* **Problem description**:
For each line below that contains the word "computer", return that line.

════════

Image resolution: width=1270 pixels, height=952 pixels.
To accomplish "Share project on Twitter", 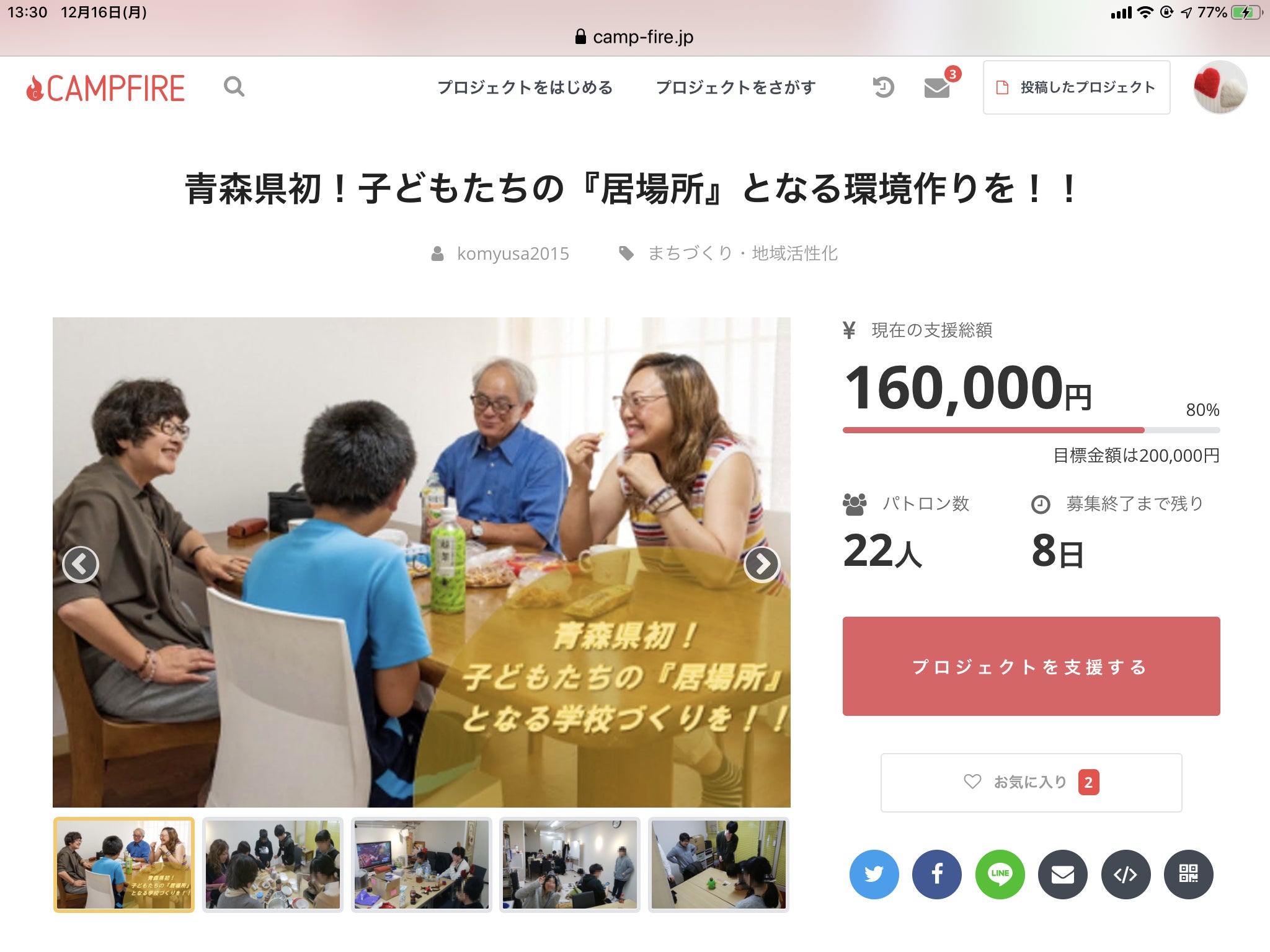I will pos(874,874).
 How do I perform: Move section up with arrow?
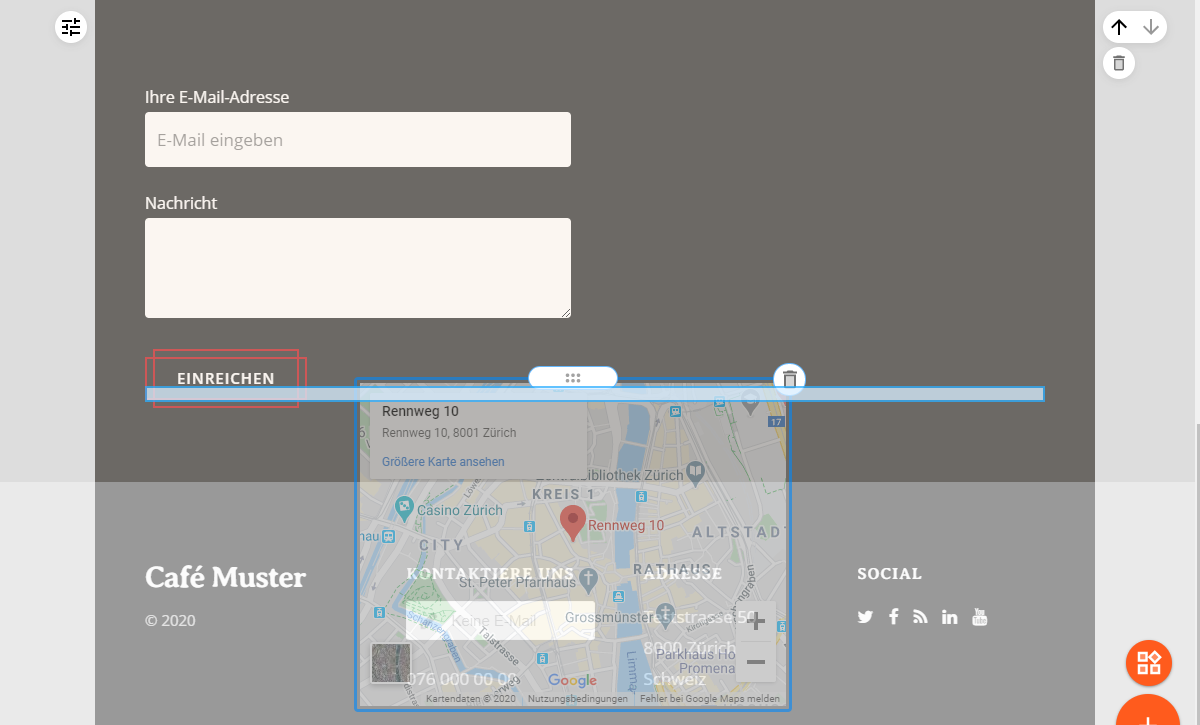[1120, 27]
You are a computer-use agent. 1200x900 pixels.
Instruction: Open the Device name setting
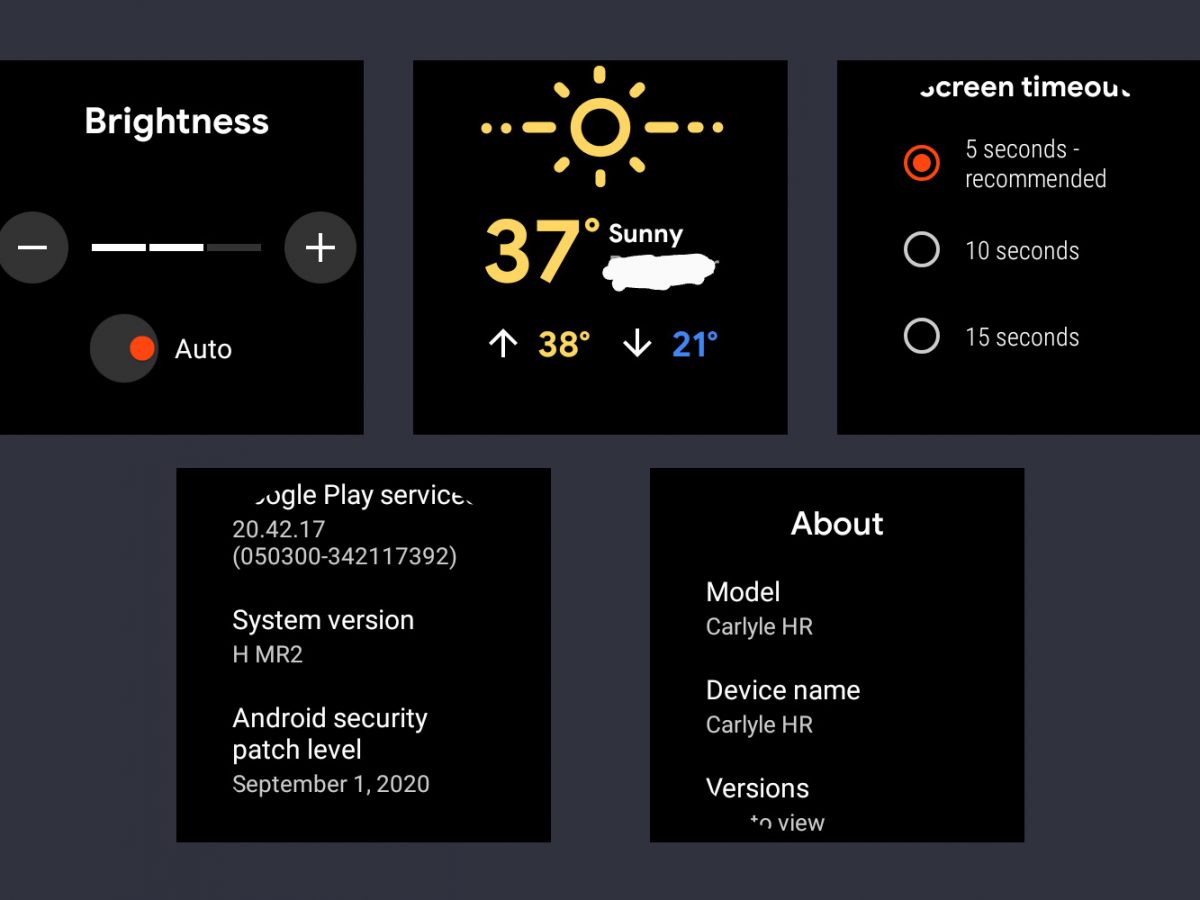click(782, 706)
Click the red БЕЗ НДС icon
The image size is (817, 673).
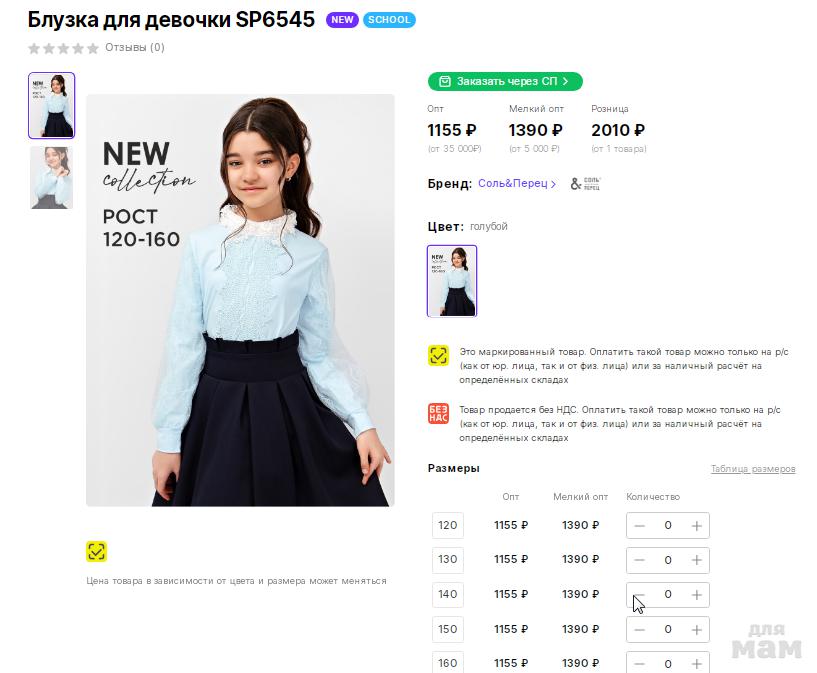(438, 414)
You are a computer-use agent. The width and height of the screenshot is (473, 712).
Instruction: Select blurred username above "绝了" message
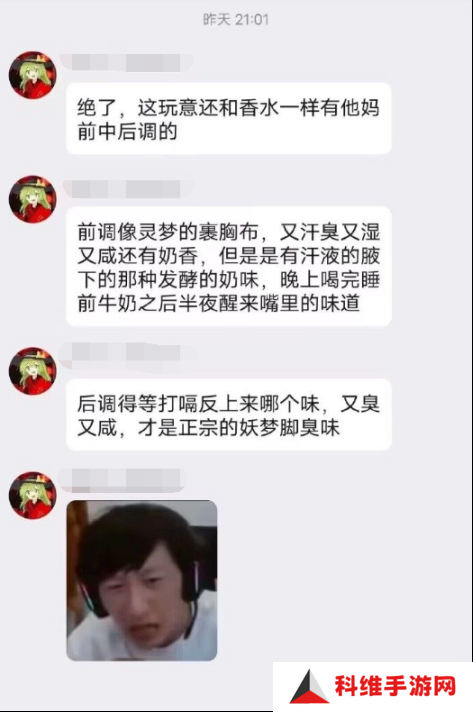126,63
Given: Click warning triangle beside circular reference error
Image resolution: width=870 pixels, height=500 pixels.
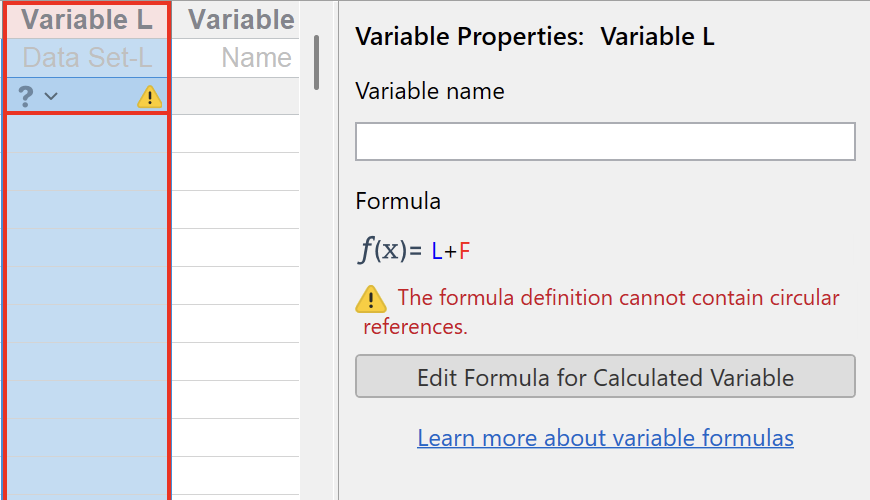Looking at the screenshot, I should point(370,298).

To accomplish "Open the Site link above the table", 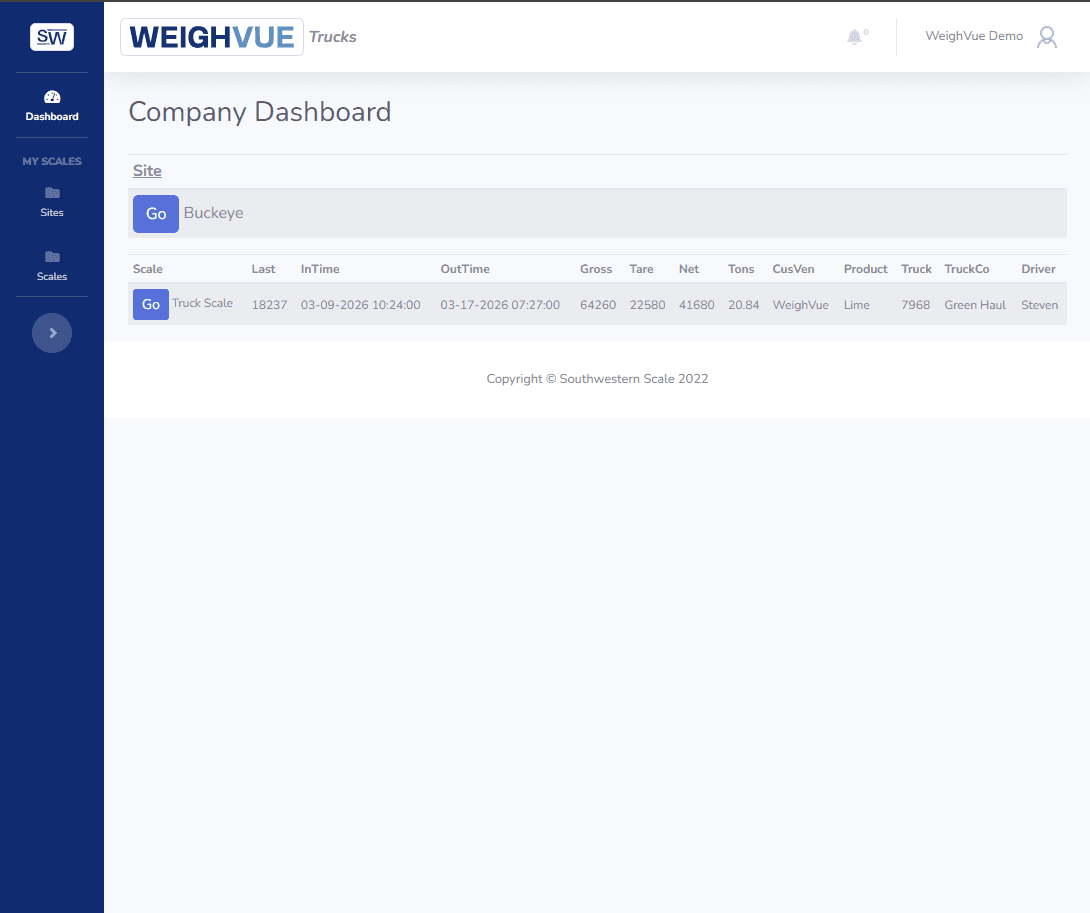I will click(x=147, y=170).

════════

* **Task answer**:
You are a computer-use agent. 1200x900 pixels.
You are a computer-use agent. The width and height of the screenshot is (473, 712).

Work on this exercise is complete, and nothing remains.